The end of the Iron Fist?

Britain is currently faces a fascinating battle for media plurality today which should have interesting ramifications for the media landscape in other parts of the world. The Stalin of the Media World, Rupert Murdoch is attempting an £8bn full takeover of the satellite broadcaster BSkyB which trades under the name Sky. This would in turn result in an integrated News Corp-Sky operation, which would include the Sun, the News of the World, the Times and book publisher HarperCollins. If British people thought the EU was undemocratic, then surely so is one man owning close to 40% of the country's print media? The Guardian has a pretty strident editorial Here 
 
Murdoch and his empire are no benign dictators. His newspapers (which also include the New York Post, the Wall Street Journal and a sizeable chunk of the Australian press) have pulled no punches in publicising his conservative political bias. In the span of a few months, the Wall Street Journal has gone from being a quality source of business and political news to becoming a tabloid like mouth-piece for the Republican party, replete with churlish editorials that essentially say : Barack Obama + any other vague pieces of progressive legislation = bad and free-market fundamentalism and climate change denial = good. As someone who suffers the ignominy of reading it every day, it epitomises the height of the "dumbing-down" that many titles have taken since they fell into Murdoch's hands. The Times in Britain is another case in point. A moderately conservative newspaper, with a pragmatic editorial line, overnight descended into a tabloid-lite mouthpiece for Murdoch in Britain. Worse still, Britain in particular, and its politicians seems so hamstrung by Murdoch that no political party has since the 1970s won an election without the backing of the Times and the Sun. I just as some of you know finished Tony Blair (Who calls himself a great friend of Murdoch's) autobiography and it describes the lengths at which the Labour Party in the 1990s bent over backwards to capture Murdoch's support, even apologising to them for their moderately pro-EU policies in government. Ed Milliband, already being given the childish "Red Ed" title by that great bastion of intelligence, the Sun, probably understands the challenge facing him in the next election, not just the Conservative party, but the Murdoch press.

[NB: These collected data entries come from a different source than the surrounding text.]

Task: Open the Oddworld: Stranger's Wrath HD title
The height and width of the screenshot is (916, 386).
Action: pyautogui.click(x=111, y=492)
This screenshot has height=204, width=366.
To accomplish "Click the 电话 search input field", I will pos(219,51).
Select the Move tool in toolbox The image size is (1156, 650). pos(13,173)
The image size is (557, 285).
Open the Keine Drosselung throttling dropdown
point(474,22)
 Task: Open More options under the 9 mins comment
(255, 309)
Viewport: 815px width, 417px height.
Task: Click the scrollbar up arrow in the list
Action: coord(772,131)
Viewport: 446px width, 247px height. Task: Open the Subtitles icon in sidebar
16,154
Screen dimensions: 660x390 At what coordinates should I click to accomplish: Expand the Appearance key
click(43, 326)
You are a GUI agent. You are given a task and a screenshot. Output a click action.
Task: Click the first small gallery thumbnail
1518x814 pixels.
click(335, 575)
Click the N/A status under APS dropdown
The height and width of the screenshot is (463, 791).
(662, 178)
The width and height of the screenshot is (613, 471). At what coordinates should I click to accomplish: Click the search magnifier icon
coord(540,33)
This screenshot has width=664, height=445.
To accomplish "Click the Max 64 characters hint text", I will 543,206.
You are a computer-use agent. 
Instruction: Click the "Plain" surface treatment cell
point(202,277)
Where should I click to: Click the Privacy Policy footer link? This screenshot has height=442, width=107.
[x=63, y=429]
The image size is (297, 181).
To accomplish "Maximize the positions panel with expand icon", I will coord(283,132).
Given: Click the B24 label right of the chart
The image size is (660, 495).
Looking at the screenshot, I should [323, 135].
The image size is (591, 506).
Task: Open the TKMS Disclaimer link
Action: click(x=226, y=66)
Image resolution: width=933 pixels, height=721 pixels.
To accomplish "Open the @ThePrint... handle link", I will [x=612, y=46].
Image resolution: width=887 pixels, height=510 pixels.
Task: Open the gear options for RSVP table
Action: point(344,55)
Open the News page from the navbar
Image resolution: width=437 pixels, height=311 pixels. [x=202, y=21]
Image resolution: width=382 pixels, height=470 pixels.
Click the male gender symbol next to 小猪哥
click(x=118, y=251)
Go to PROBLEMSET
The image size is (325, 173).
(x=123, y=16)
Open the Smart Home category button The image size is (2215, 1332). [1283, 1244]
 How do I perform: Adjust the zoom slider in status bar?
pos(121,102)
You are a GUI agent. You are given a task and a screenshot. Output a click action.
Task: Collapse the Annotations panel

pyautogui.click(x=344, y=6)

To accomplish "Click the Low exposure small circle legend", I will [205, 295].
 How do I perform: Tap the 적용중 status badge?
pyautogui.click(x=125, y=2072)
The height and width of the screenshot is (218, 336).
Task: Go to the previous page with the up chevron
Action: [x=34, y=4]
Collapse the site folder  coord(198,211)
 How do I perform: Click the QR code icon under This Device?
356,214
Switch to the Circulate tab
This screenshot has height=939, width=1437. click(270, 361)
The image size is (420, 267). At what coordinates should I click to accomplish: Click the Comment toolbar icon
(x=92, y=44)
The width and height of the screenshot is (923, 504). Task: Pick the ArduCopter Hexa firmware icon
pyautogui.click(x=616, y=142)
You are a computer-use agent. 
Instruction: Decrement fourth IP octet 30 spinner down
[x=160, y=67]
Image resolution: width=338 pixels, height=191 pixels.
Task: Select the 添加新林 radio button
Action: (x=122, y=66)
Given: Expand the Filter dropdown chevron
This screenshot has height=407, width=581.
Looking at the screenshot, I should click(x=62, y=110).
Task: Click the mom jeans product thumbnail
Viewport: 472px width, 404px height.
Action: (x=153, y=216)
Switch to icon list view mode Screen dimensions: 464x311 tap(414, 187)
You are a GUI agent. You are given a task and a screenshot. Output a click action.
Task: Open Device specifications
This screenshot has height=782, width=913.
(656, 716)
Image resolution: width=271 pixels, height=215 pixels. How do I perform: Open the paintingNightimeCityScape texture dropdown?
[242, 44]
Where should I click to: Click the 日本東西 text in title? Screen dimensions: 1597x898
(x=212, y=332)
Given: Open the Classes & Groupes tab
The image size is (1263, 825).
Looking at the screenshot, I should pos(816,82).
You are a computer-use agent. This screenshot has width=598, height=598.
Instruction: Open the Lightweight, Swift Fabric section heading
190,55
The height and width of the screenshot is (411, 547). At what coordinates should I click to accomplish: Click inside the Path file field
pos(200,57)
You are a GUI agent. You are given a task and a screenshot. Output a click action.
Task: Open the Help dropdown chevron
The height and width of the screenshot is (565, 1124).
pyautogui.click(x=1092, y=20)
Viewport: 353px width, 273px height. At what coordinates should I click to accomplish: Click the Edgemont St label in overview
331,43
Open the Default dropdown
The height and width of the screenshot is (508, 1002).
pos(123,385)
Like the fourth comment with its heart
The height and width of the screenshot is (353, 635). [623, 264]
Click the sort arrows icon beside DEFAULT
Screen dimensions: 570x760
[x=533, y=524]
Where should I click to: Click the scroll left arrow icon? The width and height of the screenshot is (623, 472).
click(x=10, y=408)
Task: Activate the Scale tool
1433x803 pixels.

In either case , what this battle against a Murdoch merger entails, is the future of media and journalism. For a country that prides itself on media freedom, Britain could do well to block this merger. Interestingly, two right of centre newspapers, the Daily Telegraph and the Mail, have joined the battle against the merger. Proving that Murdoch cannot merely characterize this battle as being one waged by the Left. Instead it is one clearly by the guardians of media freedom on one hand, and monopoly on the other, which will have interesting ramifications for the rest of the world.